Nothing seems more permenant than a temporary order. I typically see them in 5 situations:
1) Termporary Child Support
2) Temporary Custody
3) Temporary Visitation Order
4) Temporary Maintenance (Alimony)
5) Interim Attorney Fees (Not discussed here)
The court has the authority to order this, and any other appropriate "temporary" relief while the case is pending. The order may also include wording like "...with no predudice toward the final adjudication of (Insert the matter Pending)"
Generally you can't a termporary order if a) the other side objects, and b) there hasn't been a hearing. However, they are a favorite tool for lawyers to use, especially against unrepresented parties. Judge's don't like to admit their wrong/change their mind if the facts stay the same throughout the lawsuit, so if you get the temporary order, you may end up keeping it. However, with all things in life, the only two guarentees are death and taxes.

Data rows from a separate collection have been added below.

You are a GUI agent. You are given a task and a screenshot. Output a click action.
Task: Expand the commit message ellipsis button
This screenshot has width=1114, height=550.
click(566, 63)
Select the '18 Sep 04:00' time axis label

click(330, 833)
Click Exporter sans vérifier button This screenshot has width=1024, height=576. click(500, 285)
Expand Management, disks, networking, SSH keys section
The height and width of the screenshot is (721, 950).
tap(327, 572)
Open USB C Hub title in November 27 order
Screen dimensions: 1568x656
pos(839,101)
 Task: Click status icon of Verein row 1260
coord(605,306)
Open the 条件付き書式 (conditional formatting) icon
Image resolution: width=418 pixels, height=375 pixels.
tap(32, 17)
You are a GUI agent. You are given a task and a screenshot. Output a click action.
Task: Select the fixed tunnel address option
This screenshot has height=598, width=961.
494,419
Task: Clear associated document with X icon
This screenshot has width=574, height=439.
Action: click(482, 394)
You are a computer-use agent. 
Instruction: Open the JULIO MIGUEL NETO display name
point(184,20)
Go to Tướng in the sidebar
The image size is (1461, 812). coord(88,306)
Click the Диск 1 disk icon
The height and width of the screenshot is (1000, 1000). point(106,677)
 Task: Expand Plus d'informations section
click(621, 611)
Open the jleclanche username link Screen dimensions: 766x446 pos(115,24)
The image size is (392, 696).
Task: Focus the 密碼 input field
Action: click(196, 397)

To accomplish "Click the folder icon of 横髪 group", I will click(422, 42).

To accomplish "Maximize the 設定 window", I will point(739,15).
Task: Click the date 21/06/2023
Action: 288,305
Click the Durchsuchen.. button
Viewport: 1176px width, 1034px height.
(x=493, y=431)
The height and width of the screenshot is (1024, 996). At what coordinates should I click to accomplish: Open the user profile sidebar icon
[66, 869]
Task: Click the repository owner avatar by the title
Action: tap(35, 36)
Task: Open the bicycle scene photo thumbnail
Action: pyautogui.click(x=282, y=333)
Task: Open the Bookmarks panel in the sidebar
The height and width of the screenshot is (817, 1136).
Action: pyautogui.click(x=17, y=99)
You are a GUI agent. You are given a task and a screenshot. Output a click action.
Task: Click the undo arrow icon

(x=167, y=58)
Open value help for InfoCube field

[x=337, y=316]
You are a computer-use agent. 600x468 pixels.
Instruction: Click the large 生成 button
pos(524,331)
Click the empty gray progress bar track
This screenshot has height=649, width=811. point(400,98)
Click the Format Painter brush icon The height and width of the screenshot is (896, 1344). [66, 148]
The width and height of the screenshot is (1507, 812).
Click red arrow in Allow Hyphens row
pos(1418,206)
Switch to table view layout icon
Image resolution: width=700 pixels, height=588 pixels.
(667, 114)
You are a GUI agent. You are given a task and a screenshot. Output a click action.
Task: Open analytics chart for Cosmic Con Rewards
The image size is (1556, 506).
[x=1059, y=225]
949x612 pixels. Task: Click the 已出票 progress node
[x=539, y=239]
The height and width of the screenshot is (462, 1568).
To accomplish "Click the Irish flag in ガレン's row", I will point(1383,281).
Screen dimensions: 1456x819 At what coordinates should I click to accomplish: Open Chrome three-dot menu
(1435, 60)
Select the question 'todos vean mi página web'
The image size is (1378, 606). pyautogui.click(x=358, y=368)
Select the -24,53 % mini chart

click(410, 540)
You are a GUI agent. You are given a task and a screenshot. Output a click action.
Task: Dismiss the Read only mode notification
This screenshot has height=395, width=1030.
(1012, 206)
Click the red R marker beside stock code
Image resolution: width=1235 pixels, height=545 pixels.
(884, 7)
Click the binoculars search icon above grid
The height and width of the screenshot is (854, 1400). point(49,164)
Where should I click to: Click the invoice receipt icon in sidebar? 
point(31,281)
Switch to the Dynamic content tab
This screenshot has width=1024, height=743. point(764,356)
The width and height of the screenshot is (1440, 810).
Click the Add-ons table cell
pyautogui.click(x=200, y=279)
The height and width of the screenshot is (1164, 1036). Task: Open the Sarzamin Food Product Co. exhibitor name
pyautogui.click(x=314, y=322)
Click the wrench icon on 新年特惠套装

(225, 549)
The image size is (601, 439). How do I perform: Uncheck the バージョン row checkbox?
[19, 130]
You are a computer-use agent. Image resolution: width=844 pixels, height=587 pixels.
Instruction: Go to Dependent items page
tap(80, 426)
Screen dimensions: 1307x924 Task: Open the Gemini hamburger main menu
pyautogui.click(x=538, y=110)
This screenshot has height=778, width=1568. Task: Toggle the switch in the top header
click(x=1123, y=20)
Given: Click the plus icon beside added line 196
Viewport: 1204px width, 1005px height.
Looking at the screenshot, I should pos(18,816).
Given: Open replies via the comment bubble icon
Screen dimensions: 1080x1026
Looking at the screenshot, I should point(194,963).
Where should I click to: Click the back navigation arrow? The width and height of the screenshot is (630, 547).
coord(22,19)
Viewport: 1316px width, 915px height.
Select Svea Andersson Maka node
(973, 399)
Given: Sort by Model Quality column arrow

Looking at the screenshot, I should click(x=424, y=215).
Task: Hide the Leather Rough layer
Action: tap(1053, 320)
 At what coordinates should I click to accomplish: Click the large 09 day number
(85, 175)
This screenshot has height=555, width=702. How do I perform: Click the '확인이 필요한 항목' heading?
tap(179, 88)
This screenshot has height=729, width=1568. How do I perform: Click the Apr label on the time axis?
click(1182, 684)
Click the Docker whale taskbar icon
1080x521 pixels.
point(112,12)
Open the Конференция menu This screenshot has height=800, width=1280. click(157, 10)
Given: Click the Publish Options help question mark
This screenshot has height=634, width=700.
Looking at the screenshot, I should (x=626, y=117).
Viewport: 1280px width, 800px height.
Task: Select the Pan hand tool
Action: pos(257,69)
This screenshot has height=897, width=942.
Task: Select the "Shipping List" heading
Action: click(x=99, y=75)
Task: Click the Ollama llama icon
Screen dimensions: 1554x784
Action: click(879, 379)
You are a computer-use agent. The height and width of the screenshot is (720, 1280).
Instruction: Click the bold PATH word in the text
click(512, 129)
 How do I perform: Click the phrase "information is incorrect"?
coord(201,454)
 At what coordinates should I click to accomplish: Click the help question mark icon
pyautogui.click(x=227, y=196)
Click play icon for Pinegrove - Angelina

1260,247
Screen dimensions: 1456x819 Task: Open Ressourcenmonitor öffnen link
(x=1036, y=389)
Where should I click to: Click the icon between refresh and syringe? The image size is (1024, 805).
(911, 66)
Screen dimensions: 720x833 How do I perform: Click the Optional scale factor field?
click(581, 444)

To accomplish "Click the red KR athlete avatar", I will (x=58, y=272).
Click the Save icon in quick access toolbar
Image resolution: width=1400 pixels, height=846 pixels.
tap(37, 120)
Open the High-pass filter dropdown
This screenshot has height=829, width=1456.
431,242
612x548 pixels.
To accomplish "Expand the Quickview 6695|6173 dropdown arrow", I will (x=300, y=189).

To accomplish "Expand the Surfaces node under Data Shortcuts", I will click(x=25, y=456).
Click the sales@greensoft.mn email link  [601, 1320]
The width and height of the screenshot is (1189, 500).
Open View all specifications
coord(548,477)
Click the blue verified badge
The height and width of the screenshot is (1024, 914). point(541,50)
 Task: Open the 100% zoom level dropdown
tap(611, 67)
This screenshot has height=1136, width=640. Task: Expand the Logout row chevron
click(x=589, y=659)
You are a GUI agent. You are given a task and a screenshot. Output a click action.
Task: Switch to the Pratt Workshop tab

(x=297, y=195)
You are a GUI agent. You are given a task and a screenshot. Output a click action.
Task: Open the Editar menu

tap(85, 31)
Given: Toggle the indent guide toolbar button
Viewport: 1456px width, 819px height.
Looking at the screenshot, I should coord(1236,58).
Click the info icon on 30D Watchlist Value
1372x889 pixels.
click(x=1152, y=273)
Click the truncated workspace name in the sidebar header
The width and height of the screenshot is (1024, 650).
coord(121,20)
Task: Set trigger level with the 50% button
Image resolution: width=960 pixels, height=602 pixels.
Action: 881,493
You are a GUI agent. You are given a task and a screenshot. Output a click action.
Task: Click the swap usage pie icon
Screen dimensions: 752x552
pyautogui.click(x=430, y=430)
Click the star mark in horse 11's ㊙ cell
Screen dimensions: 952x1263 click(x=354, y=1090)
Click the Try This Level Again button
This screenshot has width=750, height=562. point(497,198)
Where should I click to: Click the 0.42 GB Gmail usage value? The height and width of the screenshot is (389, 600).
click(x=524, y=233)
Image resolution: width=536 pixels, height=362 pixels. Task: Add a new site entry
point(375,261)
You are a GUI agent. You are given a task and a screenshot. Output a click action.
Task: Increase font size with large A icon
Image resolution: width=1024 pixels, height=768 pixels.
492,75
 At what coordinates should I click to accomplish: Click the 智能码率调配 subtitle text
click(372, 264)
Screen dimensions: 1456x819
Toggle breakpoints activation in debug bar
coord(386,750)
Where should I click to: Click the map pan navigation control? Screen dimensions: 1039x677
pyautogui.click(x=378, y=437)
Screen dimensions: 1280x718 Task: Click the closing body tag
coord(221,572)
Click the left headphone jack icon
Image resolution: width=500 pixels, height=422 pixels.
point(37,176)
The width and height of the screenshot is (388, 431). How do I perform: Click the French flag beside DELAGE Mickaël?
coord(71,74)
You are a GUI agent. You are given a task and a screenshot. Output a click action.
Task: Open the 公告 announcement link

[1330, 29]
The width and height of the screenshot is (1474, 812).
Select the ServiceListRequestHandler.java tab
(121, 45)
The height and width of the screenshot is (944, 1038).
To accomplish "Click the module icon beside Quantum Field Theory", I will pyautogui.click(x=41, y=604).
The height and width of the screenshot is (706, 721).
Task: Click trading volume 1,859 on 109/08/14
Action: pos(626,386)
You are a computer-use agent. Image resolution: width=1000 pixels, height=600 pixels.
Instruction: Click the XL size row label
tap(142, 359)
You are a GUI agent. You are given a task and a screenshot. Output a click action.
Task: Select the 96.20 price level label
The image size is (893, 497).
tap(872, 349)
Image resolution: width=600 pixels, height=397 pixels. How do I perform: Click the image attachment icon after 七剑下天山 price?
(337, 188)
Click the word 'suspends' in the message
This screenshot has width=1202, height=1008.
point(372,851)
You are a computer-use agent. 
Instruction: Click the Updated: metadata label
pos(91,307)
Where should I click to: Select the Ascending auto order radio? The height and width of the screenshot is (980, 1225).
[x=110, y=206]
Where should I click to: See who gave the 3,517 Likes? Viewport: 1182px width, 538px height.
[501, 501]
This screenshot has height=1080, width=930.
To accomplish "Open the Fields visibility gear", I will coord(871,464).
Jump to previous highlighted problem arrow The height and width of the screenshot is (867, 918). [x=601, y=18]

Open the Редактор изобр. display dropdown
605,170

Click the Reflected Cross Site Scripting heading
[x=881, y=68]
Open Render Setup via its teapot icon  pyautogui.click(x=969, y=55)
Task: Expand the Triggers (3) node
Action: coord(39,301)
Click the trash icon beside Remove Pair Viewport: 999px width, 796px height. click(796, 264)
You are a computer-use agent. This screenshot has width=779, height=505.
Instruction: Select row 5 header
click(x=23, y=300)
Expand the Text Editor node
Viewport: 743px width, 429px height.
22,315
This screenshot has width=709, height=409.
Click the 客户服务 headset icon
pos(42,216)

So with that said, how do you get temporary relief? Well, the first thing is to file a petition and set a presentation date. Then you go in front of the judge, set up a briefing schedule, discuss any discovery issues that should be taken care of, and ask the judge to set it for hearing. For temporary relief, most judges will set a hearing date, or they first set a status date, then later allow you to advance it to hearing. In all honesty, each judge is different.
What form do you fill out for this? Well, that's where we earn our money, because 90% of the pleadings you deal with in court have to be custom drafted. So, you have to make the form.
No article is going to give the process it's appropriate due. So if you have a question, talk to a family law attorney in your area for specific guidance.